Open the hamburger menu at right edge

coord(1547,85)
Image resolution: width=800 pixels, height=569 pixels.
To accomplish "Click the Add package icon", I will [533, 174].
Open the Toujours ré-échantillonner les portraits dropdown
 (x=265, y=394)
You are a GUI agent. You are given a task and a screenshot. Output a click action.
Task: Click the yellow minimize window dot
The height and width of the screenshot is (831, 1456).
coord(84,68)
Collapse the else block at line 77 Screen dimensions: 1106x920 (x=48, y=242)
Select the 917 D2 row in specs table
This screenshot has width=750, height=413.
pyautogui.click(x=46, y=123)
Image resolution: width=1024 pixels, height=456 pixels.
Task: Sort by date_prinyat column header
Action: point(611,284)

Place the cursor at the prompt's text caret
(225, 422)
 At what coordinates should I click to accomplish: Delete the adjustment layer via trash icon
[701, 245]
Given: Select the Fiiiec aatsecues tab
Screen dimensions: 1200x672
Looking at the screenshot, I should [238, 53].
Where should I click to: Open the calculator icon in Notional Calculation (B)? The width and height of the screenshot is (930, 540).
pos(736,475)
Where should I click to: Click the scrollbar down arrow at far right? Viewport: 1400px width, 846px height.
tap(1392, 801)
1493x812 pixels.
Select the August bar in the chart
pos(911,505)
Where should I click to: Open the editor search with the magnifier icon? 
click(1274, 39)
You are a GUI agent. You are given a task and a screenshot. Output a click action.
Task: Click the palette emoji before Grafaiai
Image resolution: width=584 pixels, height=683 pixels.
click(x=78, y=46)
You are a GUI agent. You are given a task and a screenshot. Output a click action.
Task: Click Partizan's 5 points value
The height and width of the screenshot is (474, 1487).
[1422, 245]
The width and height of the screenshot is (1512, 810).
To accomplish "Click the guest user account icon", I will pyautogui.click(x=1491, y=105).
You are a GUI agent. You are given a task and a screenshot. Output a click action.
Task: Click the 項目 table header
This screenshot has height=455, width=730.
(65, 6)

- GIVEN PROBLEM: Copy every row above word for word, keeping each one on its own line.

- OUTPUT OF THE TASK:
Open the hamburger menu at right edge

coord(1547,85)
Image resolution: width=800 pixels, height=569 pixels.
To accomplish "Click the Add package icon", I will [533, 174].
Open the Toujours ré-échantillonner les portraits dropdown
 (x=265, y=394)
You are a GUI agent. You are given a task and a screenshot. Output a click action.
Task: Click the yellow minimize window dot
The height and width of the screenshot is (831, 1456).
coord(84,68)
Collapse the else block at line 77 Screen dimensions: 1106x920 (x=48, y=242)
Select the 917 D2 row in specs table
This screenshot has width=750, height=413.
pyautogui.click(x=46, y=123)
Image resolution: width=1024 pixels, height=456 pixels.
Task: Sort by date_prinyat column header
Action: point(611,284)

Place the cursor at the prompt's text caret
(225, 422)
 At what coordinates should I click to accomplish: Delete the adjustment layer via trash icon
[701, 245]
Given: Select the Fiiiec aatsecues tab
Screen dimensions: 1200x672
Looking at the screenshot, I should [238, 53].
Where should I click to: Open the calculator icon in Notional Calculation (B)? The width and height of the screenshot is (930, 540).
pos(736,475)
Where should I click to: Click the scrollbar down arrow at far right? Viewport: 1400px width, 846px height.
tap(1392, 801)
1493x812 pixels.
Select the August bar in the chart
pos(911,505)
Where should I click to: Open the editor search with the magnifier icon? 
click(1274, 39)
You are a GUI agent. You are given a task and a screenshot. Output a click action.
Task: Click the palette emoji before Grafaiai
Image resolution: width=584 pixels, height=683 pixels.
click(x=78, y=46)
You are a GUI agent. You are given a task and a screenshot. Output a click action.
Task: Click Partizan's 5 points value
The height and width of the screenshot is (474, 1487).
[1422, 245]
The width and height of the screenshot is (1512, 810).
To accomplish "Click the guest user account icon", I will pyautogui.click(x=1491, y=105).
You are a GUI agent. You are given a task and a screenshot. Output a click action.
Task: Click the 項目 table header
This screenshot has height=455, width=730.
(65, 6)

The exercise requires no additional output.